THREE ISSUES THAT NEED TO BE ADDRESSED
• Industrial Disputes Act, 1947
• Contract Labour (Regulations and Abolition) Act, 1970
• Social security net
INDUSTRIAL DISPUTE ACT (ID ACT), 1947
It is a principal legislation dealing with the core labour issues like investigation and settlements of industrial disputes, regulation of strikes, lockouts, lay-offs, retrenchment, and other related matters. According to the chapter VB of ID Act it is compulsory for any industrial establishment employing more than 100 workers to seek permission before resorting to lay-off, retrenchment or closure. Employers and some political leaders have been arguing for a change in this provision.
Employers want that the limit for the application of Chapter VB should be raised to 1000. NDA government, during its tenure had expressed its willingness through various statements to amend ID Act to free employers from the restrictions on them in the chapter. It was proposed to give an additional retrenchment compensation of 45 days wages for every completed year of service. But trade unions are very much opposed to it, as almost every unit would come under this limit, giving employer’s unrestrained right to close their units.
POSITIONS AND INTERESTS OF DIFFERENT STAKEHOLDERS ON THIS LEGISLATION
Trade Unions: They oppose the increase of limit specified in Chapter VB from 100.
Behind this stance they want to safeguard some interest:

* Unions’ influence at the workplace will decrease by this amendment
* Their bargaining power will be reduced
* Loss of job will be a major threat to workers
* It may affect Worker’s economic welfare
* It will boos Union’s identity as savior of worker’s right

Employers: They support the idea of increasing the limit specified in Chapter VB up to 1000. They expect following favorable effects from this change.
• It will provide the flexibility at work.
• It will help in cutting cost
• They will gain global competence
• They will have favorable exit policy
• There will be less legal battles
• They will have better management control
Political parties: There is lack of consensus among different key personnel among political parties regarding this amendment. They face following threats and advantage by bringing the changes in law.
• They might lose the political support of worker
• They will get financial support from employers to meet election expenses.
Government: Every government talks about bringing the requisite change in the law. It is necessary to bring change in our archaic Labour law if government wants to attract huge amount of Foreign Direct Investment.
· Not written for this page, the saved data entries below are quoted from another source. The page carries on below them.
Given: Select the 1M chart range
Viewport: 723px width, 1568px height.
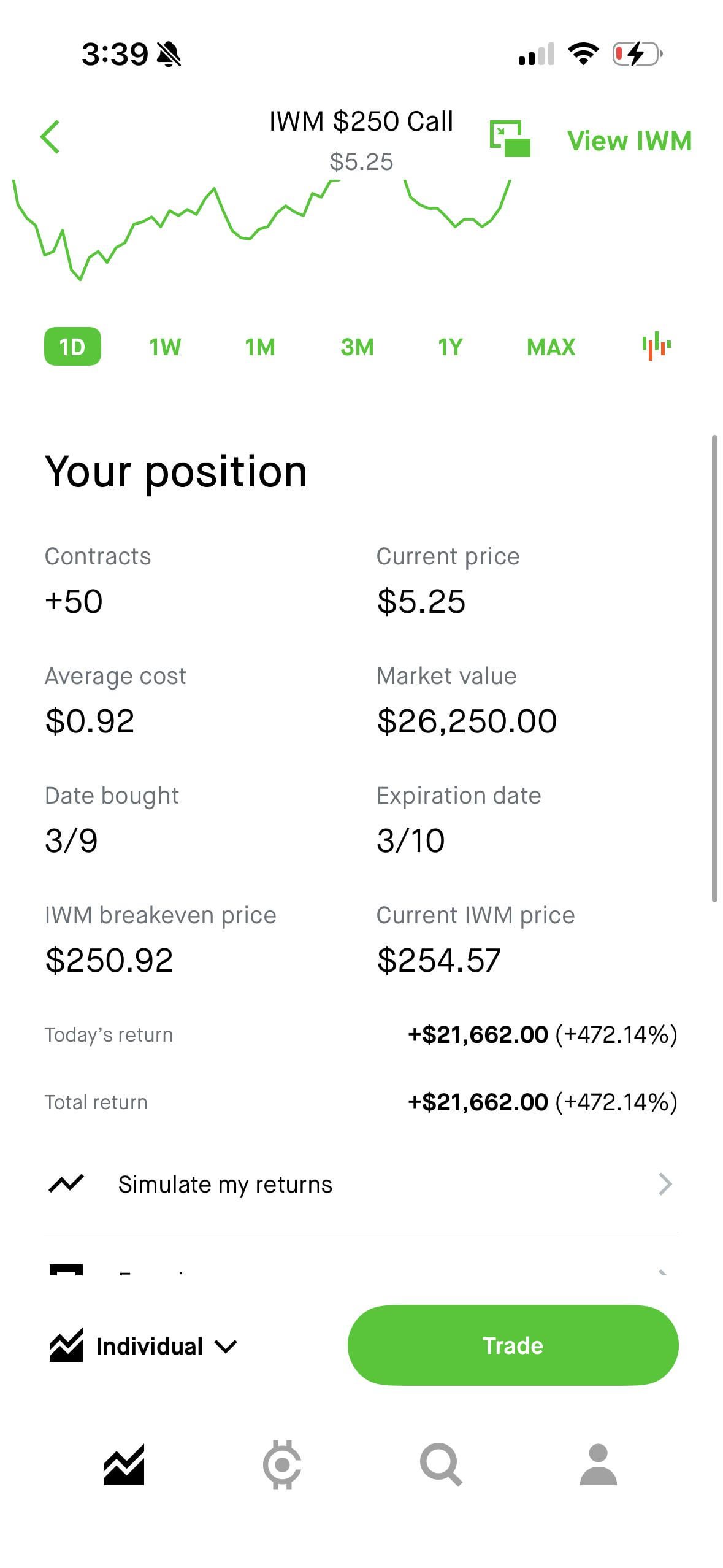Looking at the screenshot, I should [260, 347].
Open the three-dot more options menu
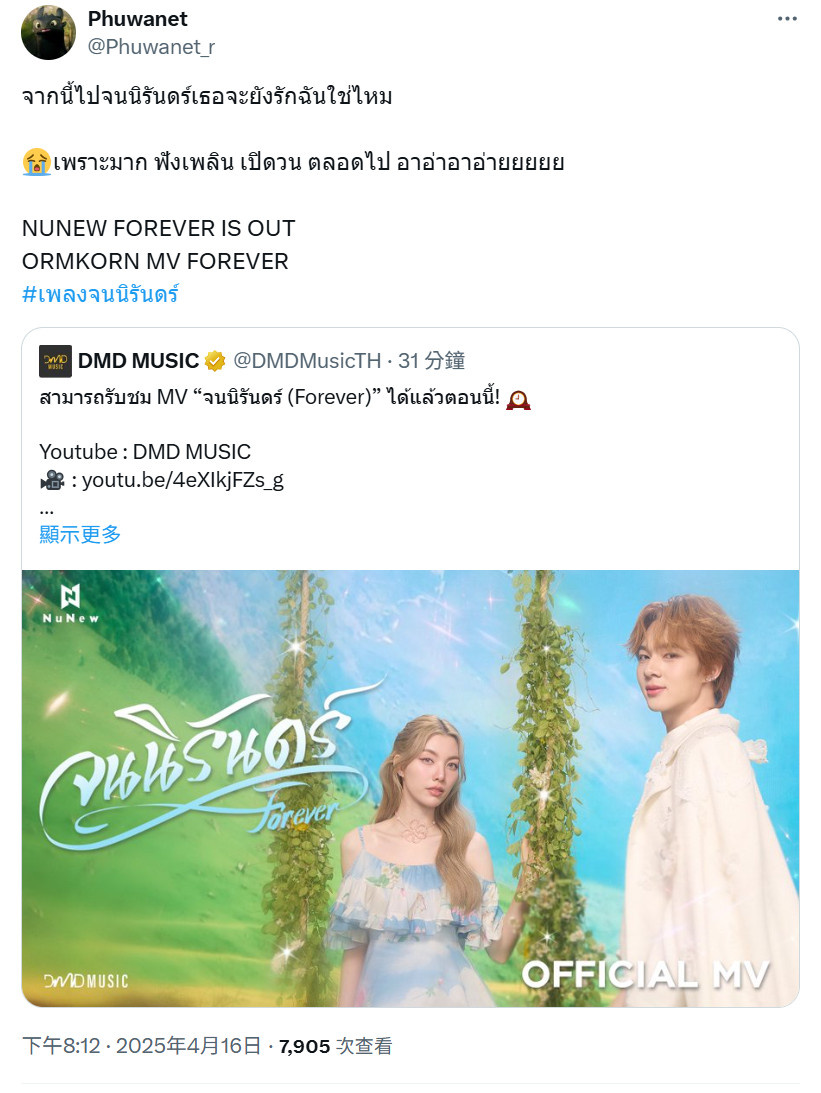 (787, 19)
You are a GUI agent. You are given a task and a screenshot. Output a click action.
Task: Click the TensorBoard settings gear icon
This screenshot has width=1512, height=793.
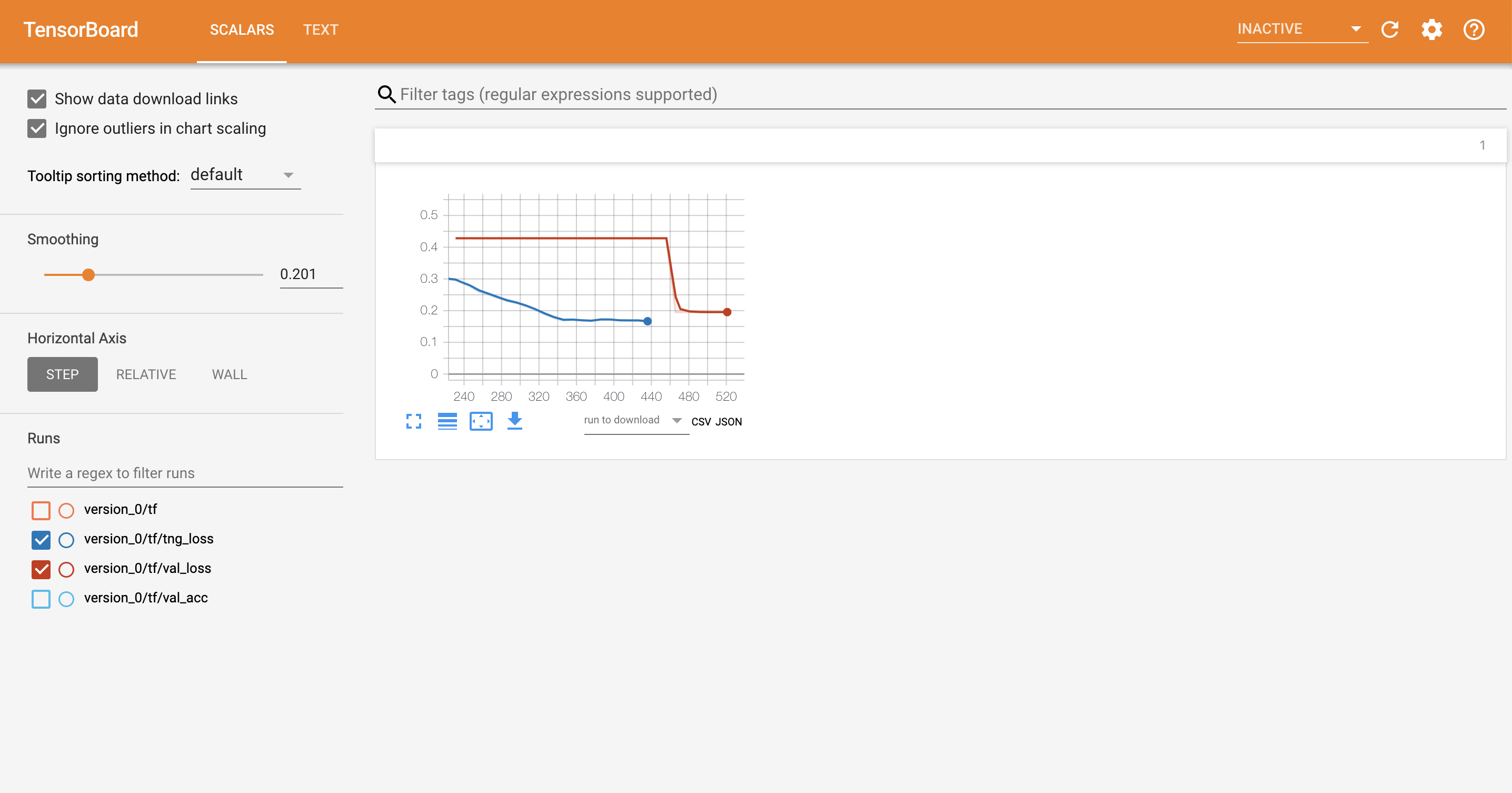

But they don’t have the enough political will to take such concrete step, as it can adversely affect their chances in election. So they also talks about revival of sick units to protect employment. But such a step will only ensure the locking of huge fund in unproductive work, which could have used in more wealth creation and employment generation.
SUGGESTIONS FOR IMPROVEMENT IN LEGISATION
As seen from the above list of interests, the ruling political parties carry a dilemma as to how to balance their interests regarding political support of the workers, financial support of the employers and attracting foreign investments. Clearly the interest of the trade unions and the employers are conflicting on the issues of managerial control at the workplace. The freedom to retrench people would construe to significantly higher managerial control of employers at the workplace. Unions are unlikely to agree to such scenario.
• One way to maintain the balance of control at the workplace between the employers and the trade unions would be to develop well specified procedures to retrench employees. Such procedures do not provide flexibility to the employers to retrench arbitrarily. Hence, it could protect the balance significantly.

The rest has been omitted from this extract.